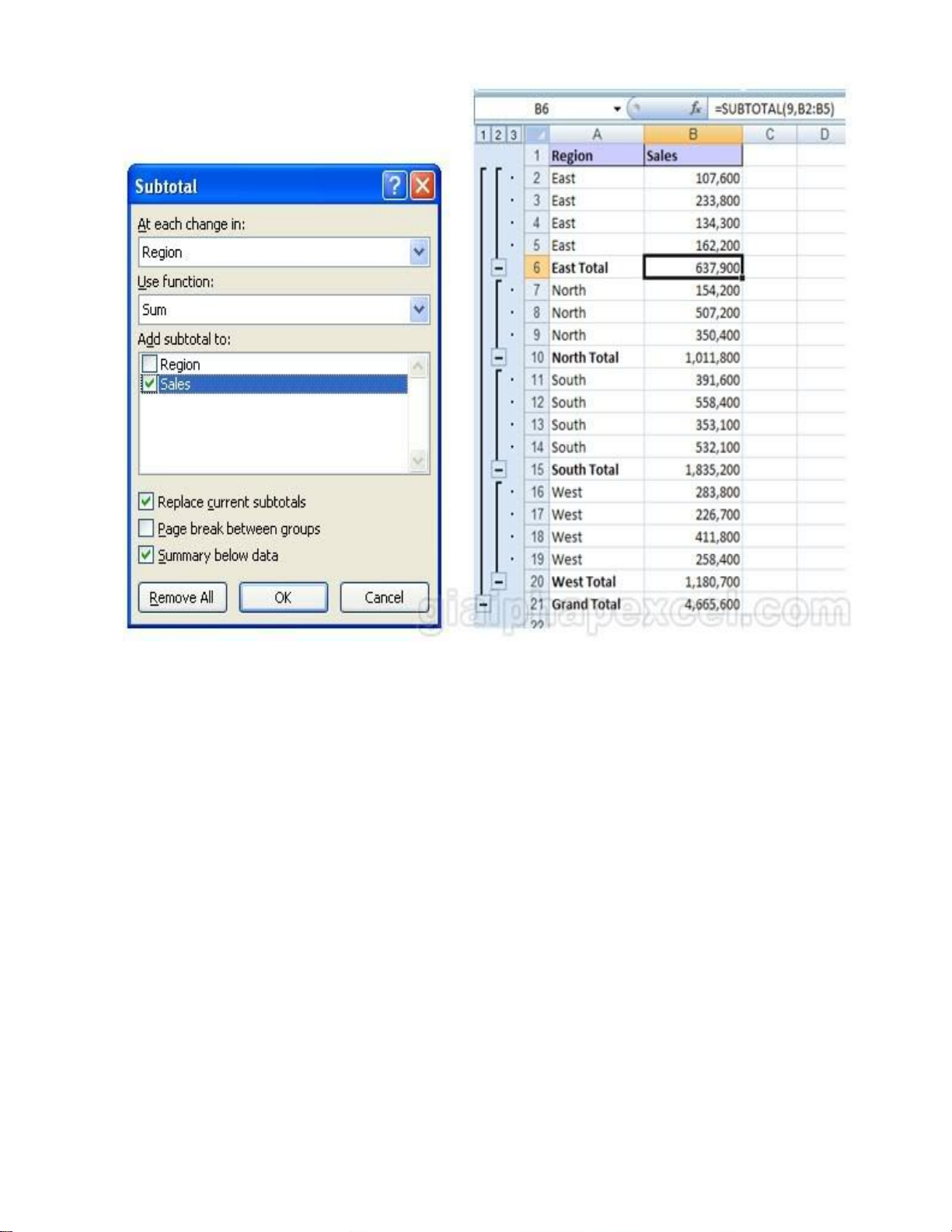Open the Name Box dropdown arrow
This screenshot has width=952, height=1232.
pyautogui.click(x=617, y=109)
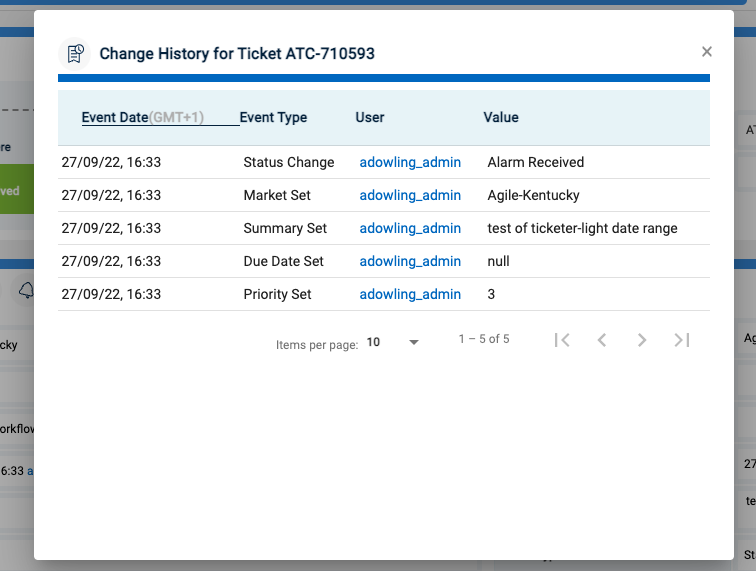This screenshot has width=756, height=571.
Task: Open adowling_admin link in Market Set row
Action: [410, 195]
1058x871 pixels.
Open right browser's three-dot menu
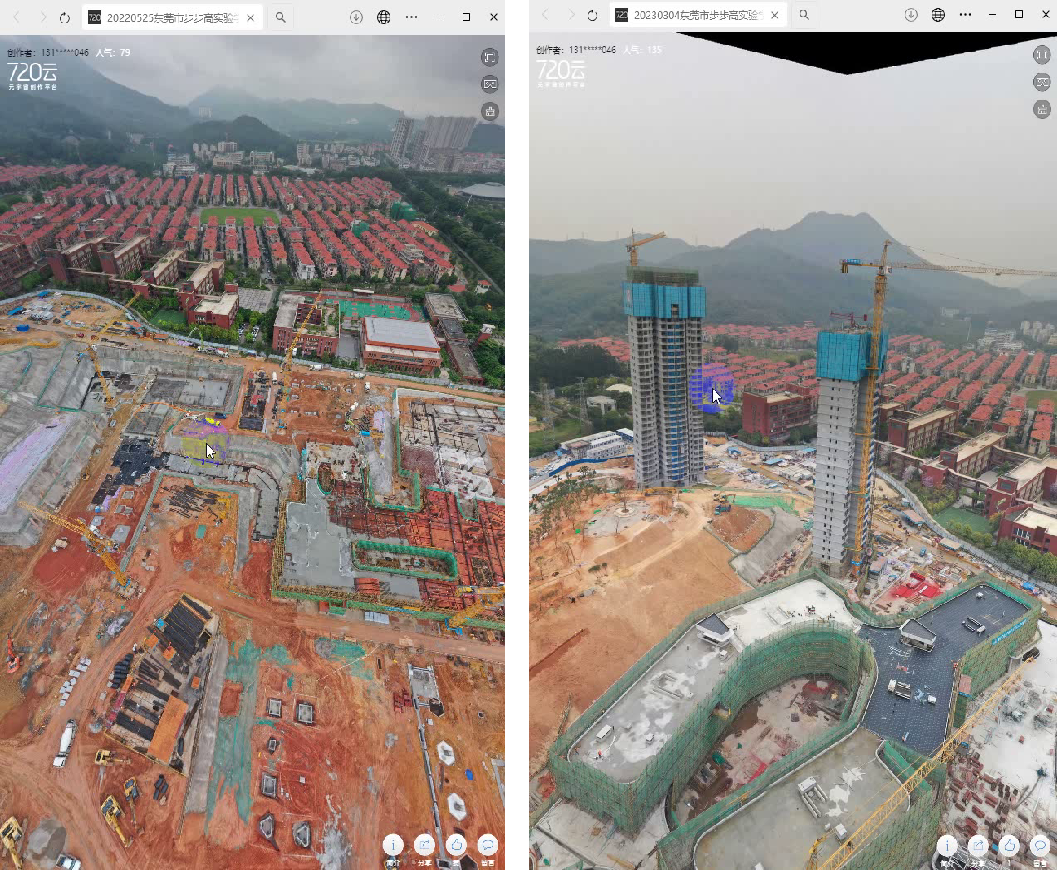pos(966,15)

» TASK: Where the line holding "1058x871 pixels." appears, start copying, and continue exactly through the last line of the listing, both ends included, skipping the pictures.

» COMPLETED TASK:
1058x871 pixels.
Open right browser's three-dot menu
pos(966,15)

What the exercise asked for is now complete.